Humboldt County Travel & Surf Guide

Know Before You Go: Surf, Weather & Travel Info

About Humboldt County Surf Travel

If you don’t mind taking a backseat to nature, the land here is truly awe-inspiring. In the south, abrupt coastal ridges caked with Douglas fir and madrona rain forests relax into soothing, rolling hills of green and cattle, then into miles of lazy flatland marshes, sand dunes and beach grass. Humboldt Bay — California’s largest port north of San Francisco — coalesces into Arcata Bay before the landscape is once again riddled with dunes, cows and weather-beaten farmhouses. The coast snaps back to attention at Westhaven, where ground levels rise and boulders resume their presence in the lineup. Nine miles of lagoons follow, before the drippy, fern-choked walls of old-growth redwoods come into view at Prairie Creek Redwoods State Park. Sheer cliff is the rule until Crescent City (Wilson Creek exempted), where an intriguing balance of offshore rocks and islands mesh with some formidable summertime beachbreak up to the Oregon state line.

What about the surf along the Redwood Coast? Well, if you’re used to immediate gratification, we highly suggest you take a trip to Tavarua instead. Humboldt north is truly a land of feast or famine, with the big feedings few and far between. The reefs aren’t perfect, the sandbars are temperamental and it’s seemingly 20-feet and unrideable all winter long. But this isn’t to say that Humboldt is devoid of classic days. To the devoted residents and the serendipitous visitor, the Redwood Coast has proven to be more than capable of serving up a heaping portion of cold-water perfection.

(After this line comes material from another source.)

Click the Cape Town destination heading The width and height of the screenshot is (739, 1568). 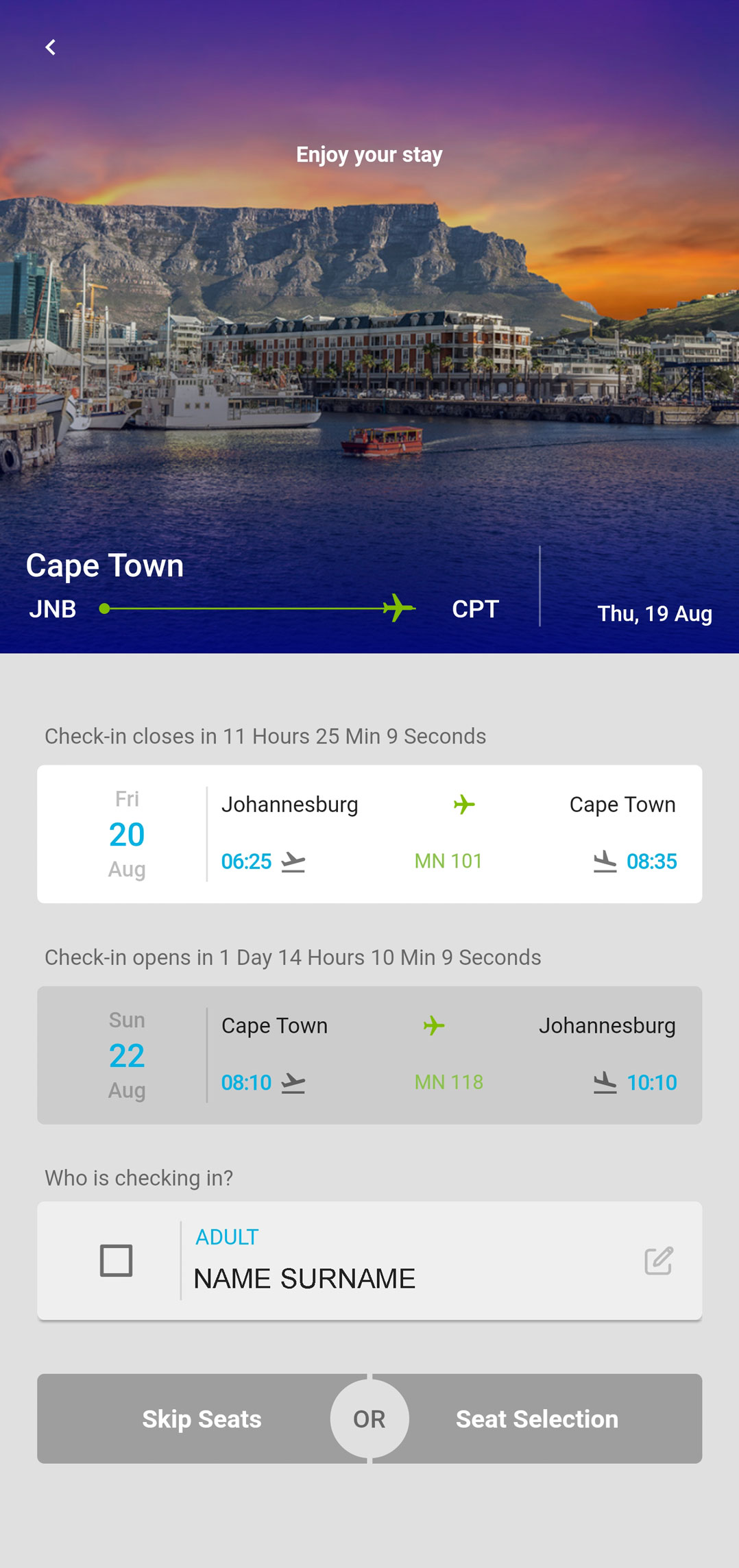105,566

Humboldt County Surf Crowds:

Arcata’s Humboldt State University is instrumental in sucking many surfers to these waters, much like the UC Santa Cruz phenomenon. Typically, crowds only congeal on weekends, sunny days and epic, rainy days. Every spot is sharky, so that’s not really a factor in crowd control. If you go to the popular spots, you may be passing some guys down the path, but if you know where to look, you can surf by yourself any time, any day.

Humboldt County Surf Hazards:

SHARKS. The land o’ plenty. Santa Cruz can claim the Red Triangle, but this is the Blood Red Triangle. As with anywhere, the rivermouths are the most hospitable areas for sharks, but reefs and pointbreaks can be just as bad. Surf with someone else, if you can. There have been two attacks here since 1997 (both non-fatal) and several during the past 25 years. If you dwell on the fact that this place is indeed a shark pit, you won’t enjoy yourself. If it happens, it happens.

Best Surf Seasons in Humboldt County:

1) Fall
A mixed bag, but generally the best season for ideal swell and weather to coincide. Water temps usually stabilize at around 50 degrees Fahrenheit. The conditions can be either 80 degrees Fahrenheit sunshine, oily glass all day with clean, long-interval swell, or leaden skies with horizontal rain, 25-foot cloudbreak sets, prompting a glance at the calendar to make sure it’s not January. You could use your entire quiver during autumn.
2) Spring
Windy, sunny, and frigid. Ball-numbing water and streaky whitecaps to the horizon. North winds pushing 40 to 50 knots are not uncommon. The surf gets big in spring, but come April, there’s a significant decrease in swell activity from the Gulf of Alaska. Hit up the south-facing spots and deal with the crowds.
3) Winter

The granddaddy. Too much giant swell, horizontal rain and gale-force wind. Per month, the unsurfable days outnumber the surfable ones. If you’ve got big brass-monkey balls and a sturdy gun bigger than 8’6″, you’ll be surfing more than the rest of us. Ask any NorCal surfer about wintertime, and you’ll hear this: for giant surf (15 to 30 feet plus), it rules. For fun-size surf, it sucks.

4) Summer

Junk surf, fog, onshore wind, freezing water, tourists galore. The time not to be here. Although the surf does get small and SoCal-esque, it’ll be hard to see since the months of June, July and August are so friggin’ foggy. Cold, too: spring winds lead to summer upwelling and water temps dip to 45 degrees Fahrenheit — a wear-your-hood-and-still-get-an-ice-cream-headache sort of cold. The surf sags significantly during summer, making a longboard a useful tool.